• _PROBLEM DETAILS_
Continue the text on using maps at the game table, picking up right after its final sentence.

So, let’s talk about how to use maps at your game table in a PRACTICAL way in the REAL WORLD. And also, how NOT to use maps. Long, Rambling Introduction™ over.

How Do I USE All These Maps

A few weeks ago, I started thinking very heavily about my overreliance on maps at the game table and everything it was costing me and my game. And, fortunately, I was thinking about it when I was because I suddenly started having encounters with other people who were looking at the issue of maps at the table. First, this one new-ish GM was leafing through a copy of Curse of Strahd that she intended to run for her new-ish group and she suddenly put it down in exasperation and said, “how am I supposed to print out all of these maps for my players.” Second, I was asked by a new-ish GM at a convention how I showed players all the maps while I was running games and I discovered he’d been watching YouTube live streams of online games in Fantasy Grounds and s$&%. And then I was chatting with an online GM who was gearing up to run a real-life game for some real-life friends at a real-life table and he was like, “I need to figure out how to get some big poster maps printed.” And I was asked during one of my own live streams how I handle showing players maps.

• _RECORDS SHOWN_
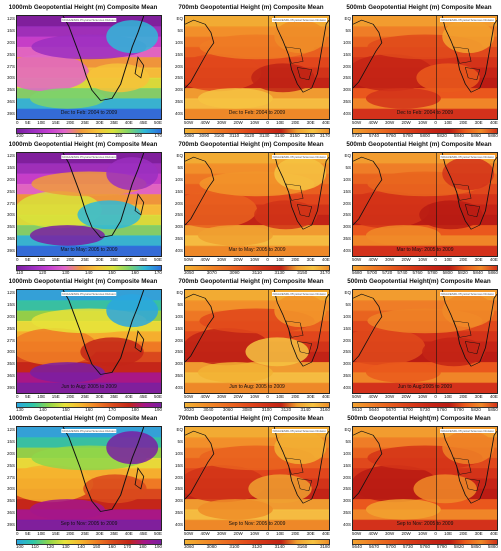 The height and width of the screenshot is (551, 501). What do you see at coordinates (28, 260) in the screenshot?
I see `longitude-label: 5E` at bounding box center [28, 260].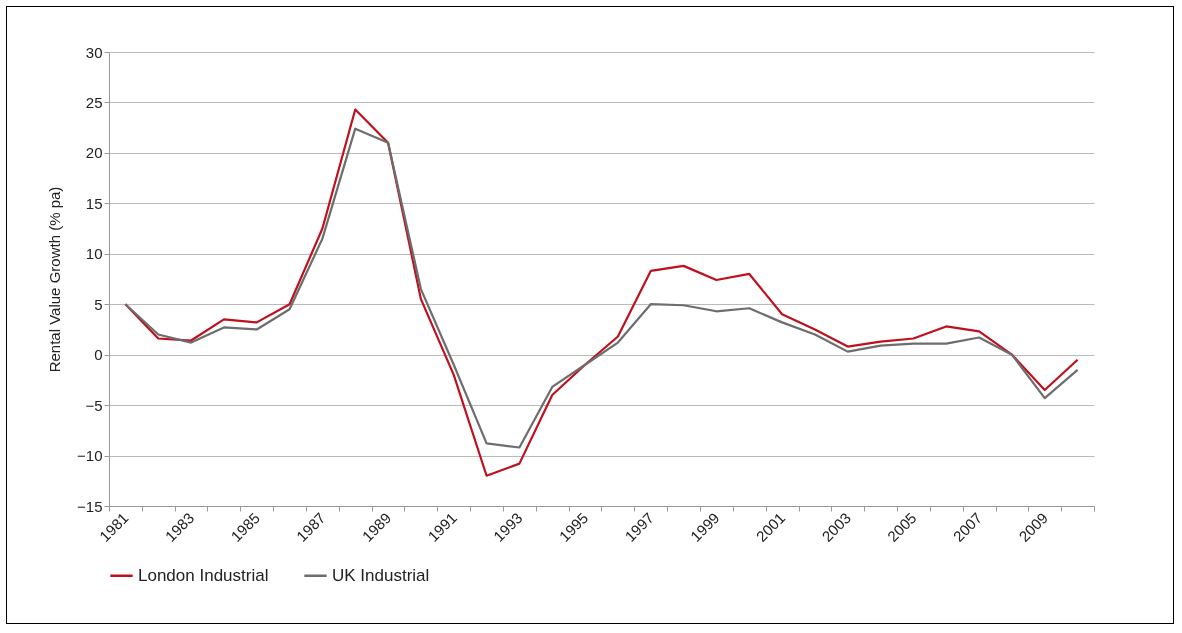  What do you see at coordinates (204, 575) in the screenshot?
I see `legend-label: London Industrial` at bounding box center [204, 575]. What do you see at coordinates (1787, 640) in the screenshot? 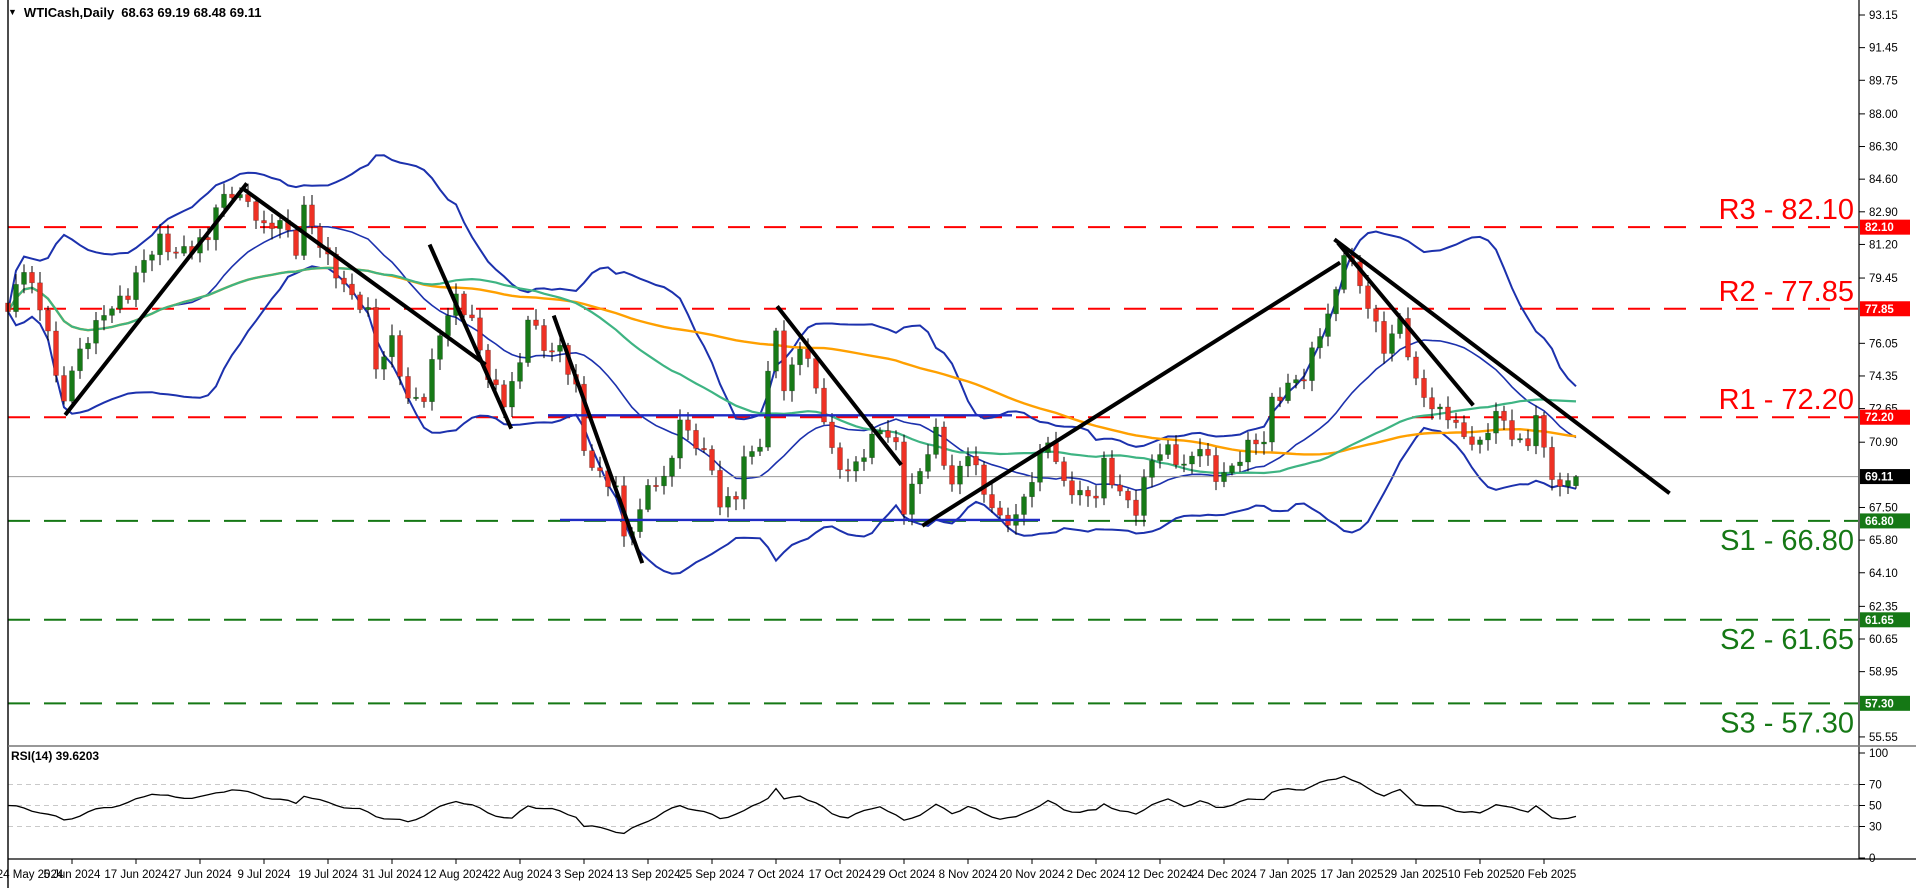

• _WRITTEN ANSWER_
Truth be told, I wasn’t sure where all this confusion was coming from. But then I realized that it was coming from youngness. Or rather, it was coming from oldness. My oldness. Thanks to my oldness, I already knew the simple answer to all of those questions. The answer is, “you actually don’t show your players most of those maps. They are just for you. You can use a few of them at the table for specific reasons, but they really aren’t meant to be shown.” And the reason I knew that answer was because I grew up in a very different time.

Back in my day, the maps in modules were actually pretty simple line-drawings. They didn’t have detailed backgrounds, sometimes they didn’t even show things like furniture, and they didn’t even have colors. Except for blue. Some of them were blue. But that was okay because things like inexpensive color printing and oversized printing on poster-sized paper and overhead projection systems and touch-screen surfaces and virtual table-tops and downloadable maps on the Internet all didn’t exist. Mostly, we had graph paper. And, honestly, graph paper was actually not always easy to come by. Because we also didn’t have office superstores. Which is why so many home-made dungeons were filled with odd corridors and strangely shaped rooms and dead-end hallways. Graph paper was precious and you wanted to fill every square.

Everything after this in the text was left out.